■ **Your objective**
Can you revise the listing below so that every "Open" becomes "Show", changing nothing else and leaving the pictures out of your answer?

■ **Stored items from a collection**
--- BEGIN ---

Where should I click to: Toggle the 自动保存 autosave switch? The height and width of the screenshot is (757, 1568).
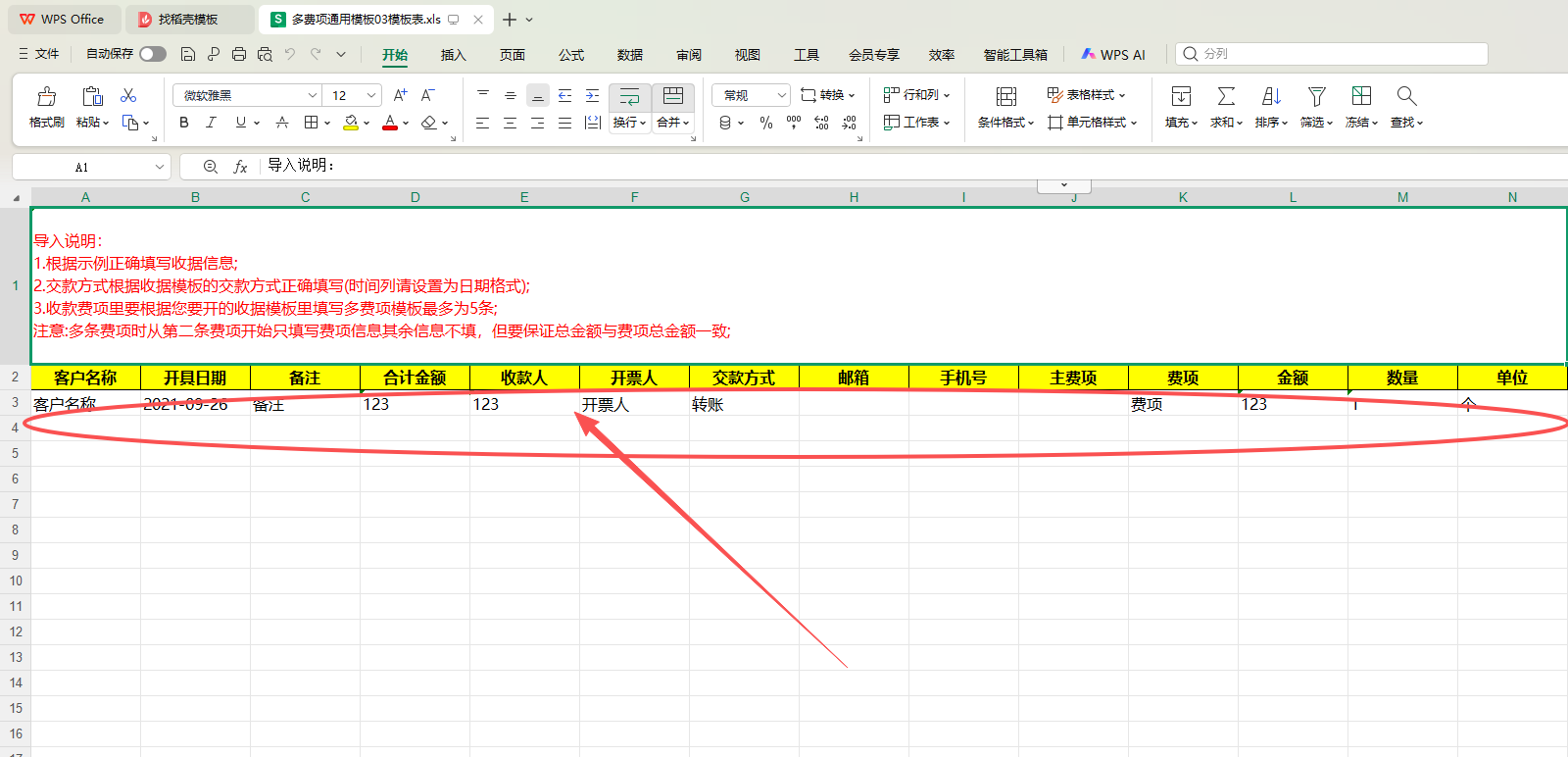(152, 54)
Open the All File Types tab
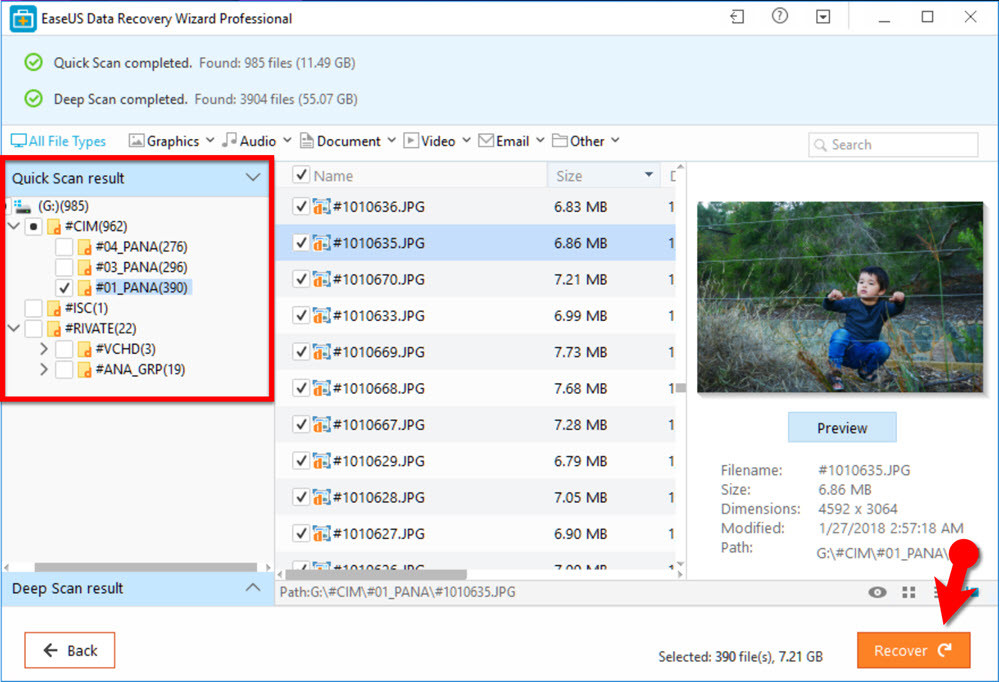Viewport: 1000px width, 682px height. (x=57, y=140)
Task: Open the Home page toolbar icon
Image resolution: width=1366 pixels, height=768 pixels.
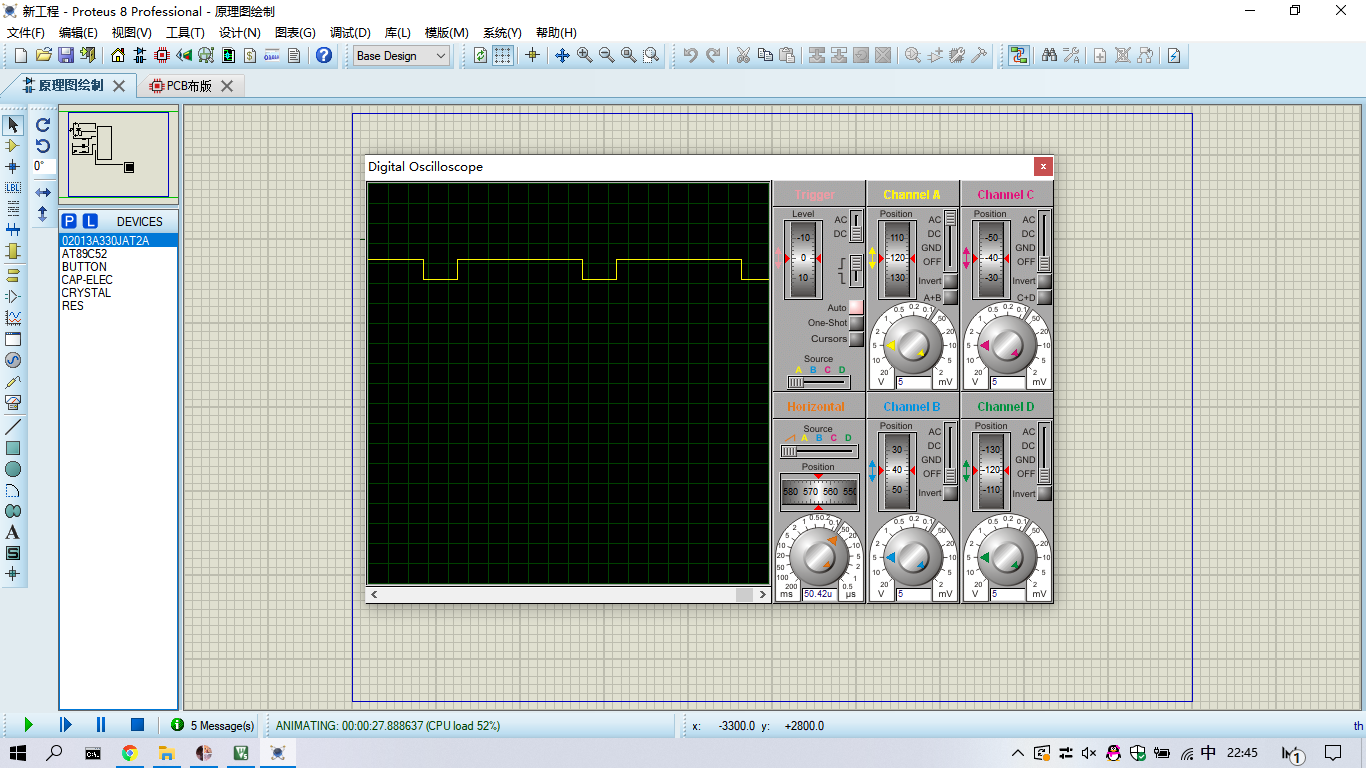Action: click(118, 56)
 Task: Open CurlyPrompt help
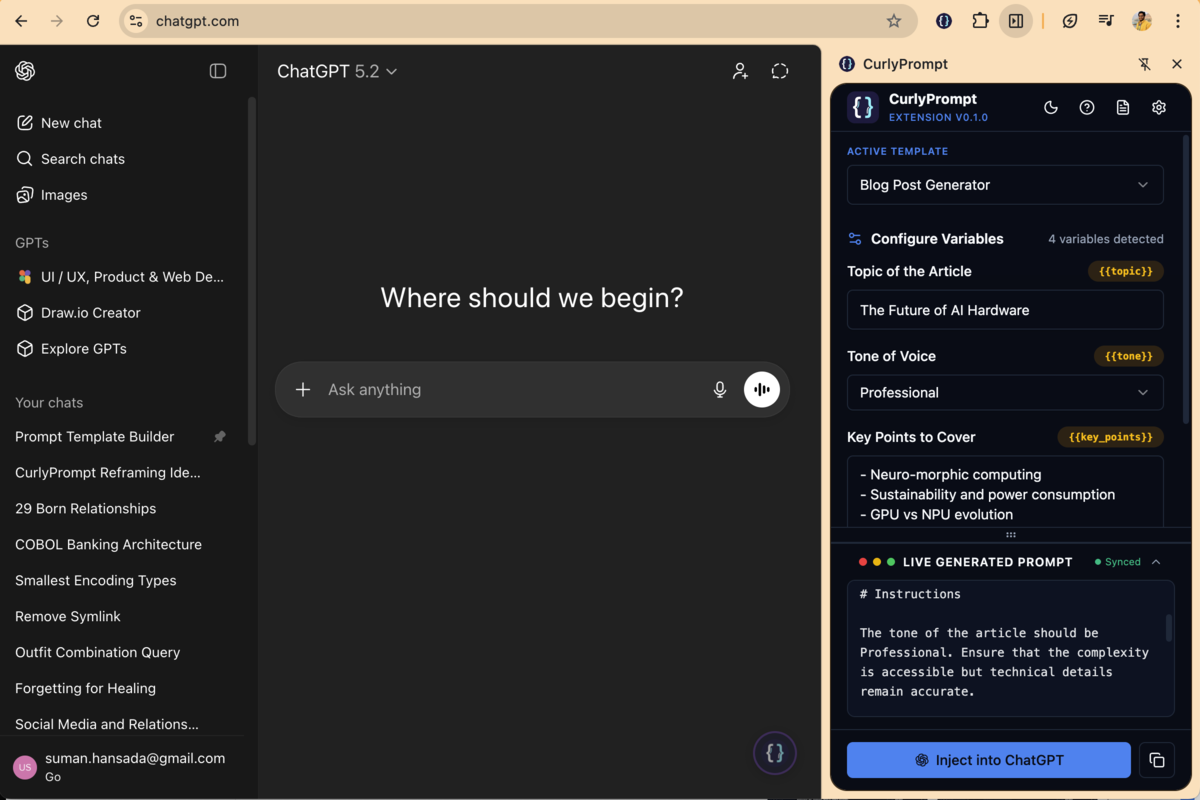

--- END ---

■ **Response**
Where should I click to: Toggle the 自动保存 autosave switch? The height and width of the screenshot is (757, 1568).
(152, 54)
Show the All File Types tab
Viewport: 1000px width, 682px height. (x=57, y=140)
Task: Show the Home page toolbar icon
Image resolution: width=1366 pixels, height=768 pixels.
Action: click(118, 56)
 Task: Show CurlyPrompt help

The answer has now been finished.